Roche does admit the markets don’t look great.
“I’m not saying that’s a moment to buy, but I think it is the moment to realize that things do turn around and there are implicit mechanisms in this worldwide position at the moment which could lead us to avoid recession in places like the U.S.”
Roche is bucking the trend by predicting that there won’t be a recession in the U.S. in the near future. Over two-thirds of economists believe a recession will hit in 2023, according to a survey of 49 U.S. macroeconomics experts, and more than 60% of a 750 executive survey say a recession is coming in the next year and a half.

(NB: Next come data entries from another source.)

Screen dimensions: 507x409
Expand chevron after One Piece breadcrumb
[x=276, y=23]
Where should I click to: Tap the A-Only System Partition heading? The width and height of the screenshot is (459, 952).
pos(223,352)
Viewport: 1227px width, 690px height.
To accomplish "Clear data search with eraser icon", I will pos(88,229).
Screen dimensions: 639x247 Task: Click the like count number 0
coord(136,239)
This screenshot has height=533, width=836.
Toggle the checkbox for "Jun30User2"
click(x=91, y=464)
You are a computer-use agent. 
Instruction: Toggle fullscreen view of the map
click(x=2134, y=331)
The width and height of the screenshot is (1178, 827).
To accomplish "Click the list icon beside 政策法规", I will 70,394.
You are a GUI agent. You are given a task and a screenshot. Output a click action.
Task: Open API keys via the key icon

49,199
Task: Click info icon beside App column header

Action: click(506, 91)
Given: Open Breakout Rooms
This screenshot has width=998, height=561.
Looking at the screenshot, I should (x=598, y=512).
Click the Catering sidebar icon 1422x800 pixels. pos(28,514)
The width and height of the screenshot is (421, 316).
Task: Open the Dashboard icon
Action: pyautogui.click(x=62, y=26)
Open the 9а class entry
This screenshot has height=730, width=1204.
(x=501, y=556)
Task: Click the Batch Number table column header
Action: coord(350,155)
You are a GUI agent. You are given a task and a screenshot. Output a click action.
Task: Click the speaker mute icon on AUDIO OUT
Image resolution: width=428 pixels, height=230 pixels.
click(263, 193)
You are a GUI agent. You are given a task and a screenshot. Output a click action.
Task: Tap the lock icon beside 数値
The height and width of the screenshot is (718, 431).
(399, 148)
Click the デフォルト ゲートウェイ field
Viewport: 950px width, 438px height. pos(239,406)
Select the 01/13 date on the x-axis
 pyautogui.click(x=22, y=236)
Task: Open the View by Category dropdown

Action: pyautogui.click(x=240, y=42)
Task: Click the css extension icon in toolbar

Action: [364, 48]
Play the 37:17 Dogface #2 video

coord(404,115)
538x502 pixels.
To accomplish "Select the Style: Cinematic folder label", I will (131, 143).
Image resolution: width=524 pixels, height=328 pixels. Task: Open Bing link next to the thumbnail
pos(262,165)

Roche is also going back on his own previous calls he made on CNBC in early April, when he claimed the world was heading for a “war-cession,” warning the markets would be shocked by the soaring commodity prices brought on by the war in Ukraine.
Roche, who correctly predicted the development of the Asian crisis in 1997 and the 2008 financial crisis, according to his company’s website, noted that the war in Ukraine was not going to be fixed and was only going to get worse.
He warned that the enormous supply-side shock in the commodity markets, combined with the rising inflation and interest rates, would be a lot for markets to handle.
This has so far proven correct. Markets worldwide tumbled over the last month, as the world faces soaring inflation from the increased cost of food and fuel caused by the war in Ukraine. The S&P 500 posted its worst week since 2020 after the Federal Reserve hiked the interest rate by 75 percentage points.
Roche predicted that central banks would continue to raise interest rates over the next six to nine months, which in turn would hurt stocks, reduce economic growth, and help to precipitate his war-cession.
But now Roche has gone back on this prediction.
He says that the same brokers and bankers who described the market downturn earlier in the year as a “small correction” are now “rivaling each other to get the headlines and say the most awful things about the world.”